Et après l’égalisation malienne à la 64e — encore sur penalty, après une faute dans la surface — le Maroc a donné l’impression de courir après le match… sans idée directrice
C’est là que le “plan Regragui” pose problème : un jeu trop prévisible, des attaques placées qui se ressemblent, des circuits qui finissent par se lire comme un livre ouvert. Une équipe de ce calibre ne peut pas dépendre de coups de sifflet pour faire basculer un match
Le faux confort de la continuité
Regragui aime la stabilité, la cohésion, la confiance donnée à un noyau. Très bien. Mais la stabilité devient un piège quand elle se transforme en entêtement.
Face à un Mali compact et discipliné, le Maroc avait besoin de variété : changements de rythme, permutations, appels entre les lignes, renversements rapides, plus de joueurs dans la zone de finition. Or, on a vu l’inverse : des attaques dans un couloir, puis un centre, puis on recommence. Quand un adversaire tient, le sélectionneur doit “casser le miroir” : proposer autre chose. Ici, le Maroc a longtemps joué comme si le but allait venir tout seul
Même la gestion des absences raconte quelque chose : Achraf Hakimi n’a pas joué (Regragui évoquait une reprise progressive après son souci à la cheville).
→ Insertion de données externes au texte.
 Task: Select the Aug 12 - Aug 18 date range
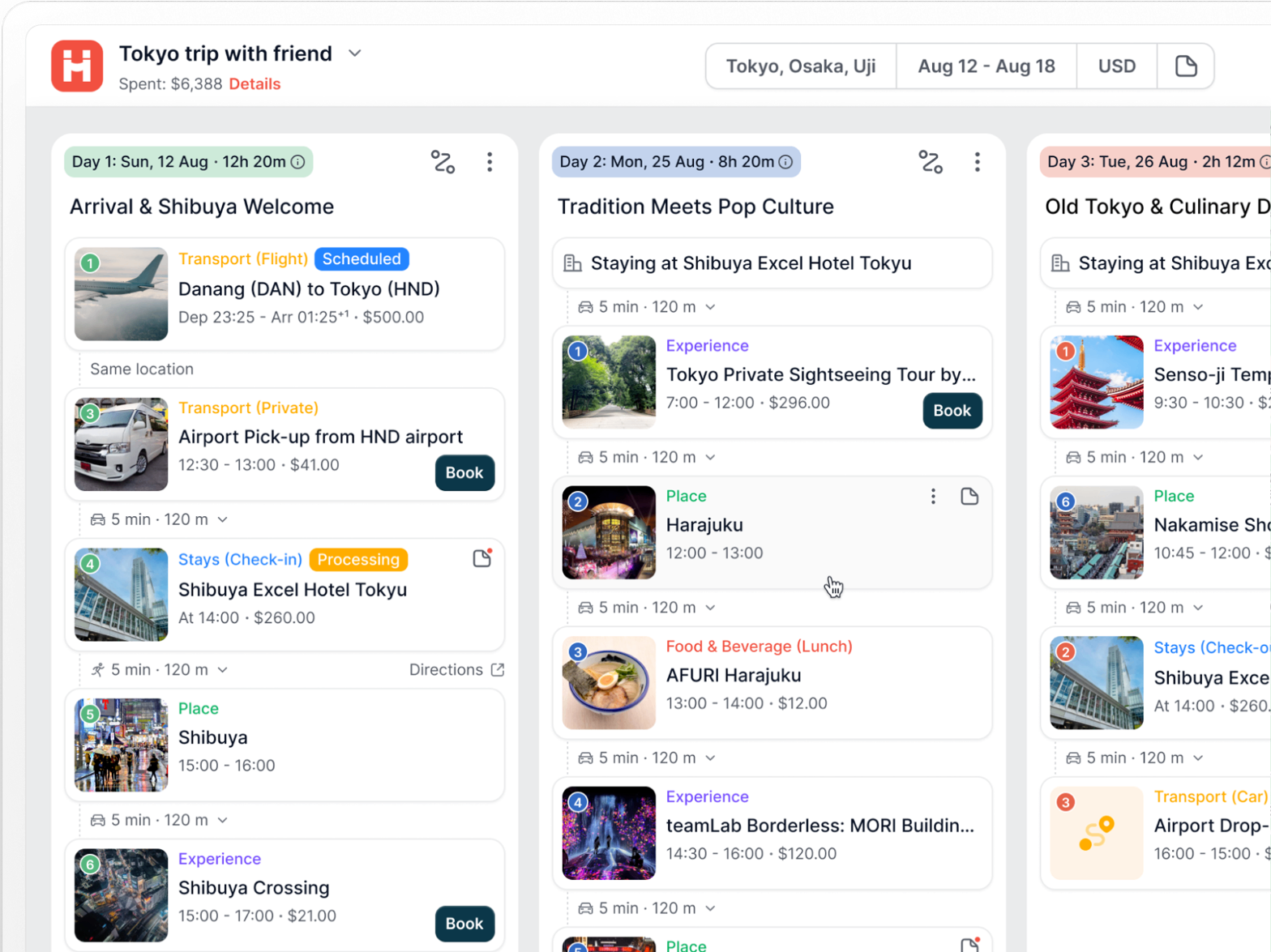coord(986,66)
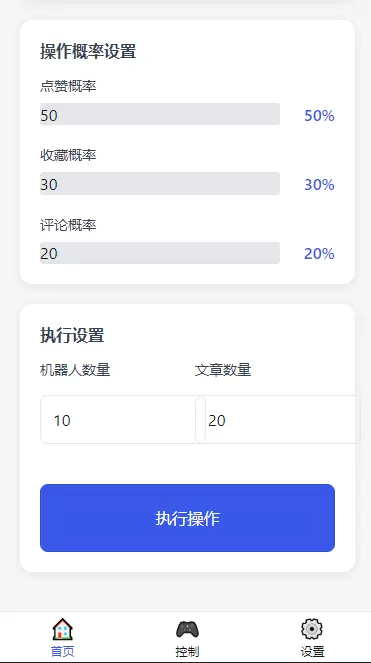Screen dimensions: 371x663
Task: Start the run with 执行操作
Action: (187, 518)
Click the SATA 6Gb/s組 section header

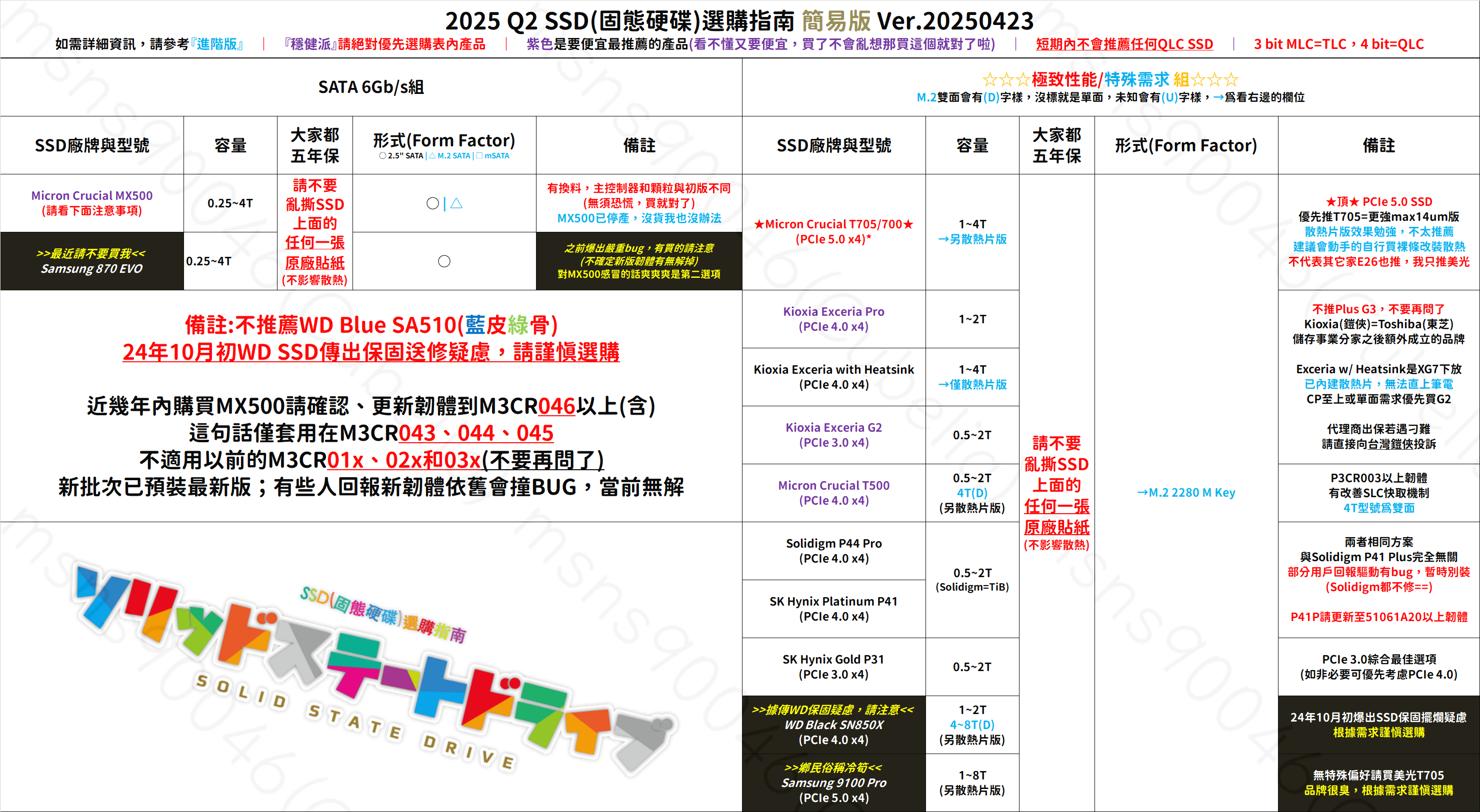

Mais justement : quand un cadre manque, on attend du staff une réponse tactique nette, un ajustement visible. Là, l’équipe a ressemblé à un groupe qui répète ses automatismes, sans recalibrer ses priorités
Coaching : le moment où le sélectionneur doit peser… et ne pèse pas
Un match qui se bloque, ça arrive. Un penalty concédé, ça arrive. La question est : que fait le sélectionneur quand le match sort du script ?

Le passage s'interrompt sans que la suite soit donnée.